╭─ Source data

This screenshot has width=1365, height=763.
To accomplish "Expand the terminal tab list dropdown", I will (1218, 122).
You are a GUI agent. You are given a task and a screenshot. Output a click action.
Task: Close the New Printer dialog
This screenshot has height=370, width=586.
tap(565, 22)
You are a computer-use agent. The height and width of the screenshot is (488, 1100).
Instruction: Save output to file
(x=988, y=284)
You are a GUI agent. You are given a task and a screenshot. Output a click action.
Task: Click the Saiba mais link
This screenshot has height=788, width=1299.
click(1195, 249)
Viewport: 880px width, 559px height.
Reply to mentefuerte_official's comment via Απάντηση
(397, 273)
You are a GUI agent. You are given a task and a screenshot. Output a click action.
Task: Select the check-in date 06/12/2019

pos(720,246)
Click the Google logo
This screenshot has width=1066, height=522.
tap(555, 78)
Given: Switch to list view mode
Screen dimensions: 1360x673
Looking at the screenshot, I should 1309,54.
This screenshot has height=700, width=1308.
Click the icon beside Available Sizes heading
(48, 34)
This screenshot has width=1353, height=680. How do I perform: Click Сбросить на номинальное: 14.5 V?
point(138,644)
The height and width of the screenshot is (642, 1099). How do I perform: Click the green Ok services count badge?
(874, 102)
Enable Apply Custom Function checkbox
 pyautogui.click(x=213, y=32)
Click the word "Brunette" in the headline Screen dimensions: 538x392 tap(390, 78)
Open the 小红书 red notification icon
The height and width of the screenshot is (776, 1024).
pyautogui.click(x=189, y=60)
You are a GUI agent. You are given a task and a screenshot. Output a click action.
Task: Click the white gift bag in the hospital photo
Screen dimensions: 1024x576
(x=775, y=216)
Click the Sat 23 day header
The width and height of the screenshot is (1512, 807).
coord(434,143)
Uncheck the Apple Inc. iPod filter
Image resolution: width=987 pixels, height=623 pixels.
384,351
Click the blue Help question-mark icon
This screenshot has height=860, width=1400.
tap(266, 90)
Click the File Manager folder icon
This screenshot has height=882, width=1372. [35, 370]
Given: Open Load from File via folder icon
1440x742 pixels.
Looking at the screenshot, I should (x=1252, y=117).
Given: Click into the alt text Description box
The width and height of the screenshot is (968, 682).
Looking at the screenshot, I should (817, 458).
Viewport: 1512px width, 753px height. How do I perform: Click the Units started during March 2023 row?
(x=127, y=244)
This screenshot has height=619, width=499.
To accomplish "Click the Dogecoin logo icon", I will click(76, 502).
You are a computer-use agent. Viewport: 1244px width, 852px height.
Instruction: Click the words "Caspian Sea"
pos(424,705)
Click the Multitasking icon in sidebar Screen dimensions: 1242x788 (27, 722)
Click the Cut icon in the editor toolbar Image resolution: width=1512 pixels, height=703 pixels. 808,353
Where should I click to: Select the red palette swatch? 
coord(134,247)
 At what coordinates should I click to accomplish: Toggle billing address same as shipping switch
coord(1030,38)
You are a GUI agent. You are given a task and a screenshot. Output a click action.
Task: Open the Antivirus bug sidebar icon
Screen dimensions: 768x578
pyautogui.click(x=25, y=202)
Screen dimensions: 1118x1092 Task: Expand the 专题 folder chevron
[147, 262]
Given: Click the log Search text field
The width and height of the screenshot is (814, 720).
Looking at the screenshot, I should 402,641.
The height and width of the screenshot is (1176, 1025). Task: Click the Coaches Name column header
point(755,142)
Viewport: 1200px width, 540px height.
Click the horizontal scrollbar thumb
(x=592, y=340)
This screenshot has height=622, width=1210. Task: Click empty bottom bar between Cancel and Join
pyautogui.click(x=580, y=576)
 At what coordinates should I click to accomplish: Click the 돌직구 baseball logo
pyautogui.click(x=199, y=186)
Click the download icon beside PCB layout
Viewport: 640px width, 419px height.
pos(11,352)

╰─

* Work instruction *
Look above for the line containing "This screenshot has width=1353, height=680." and the line containing "Task: Click the white". Transcribe both, with the lines between them, exactly.

* Response to this task *
This screenshot has width=1353, height=680. How do I perform: Click Сбросить на номинальное: 14.5 V?
point(138,644)
The height and width of the screenshot is (642, 1099). How do I perform: Click the green Ok services count badge?
(874, 102)
Enable Apply Custom Function checkbox
 pyautogui.click(x=213, y=32)
Click the word "Brunette" in the headline Screen dimensions: 538x392 tap(390, 78)
Open the 小红书 red notification icon
The height and width of the screenshot is (776, 1024).
pyautogui.click(x=189, y=60)
You are a GUI agent. You are given a task and a screenshot. Output a click action.
Task: Click the white gift bag in the hospital photo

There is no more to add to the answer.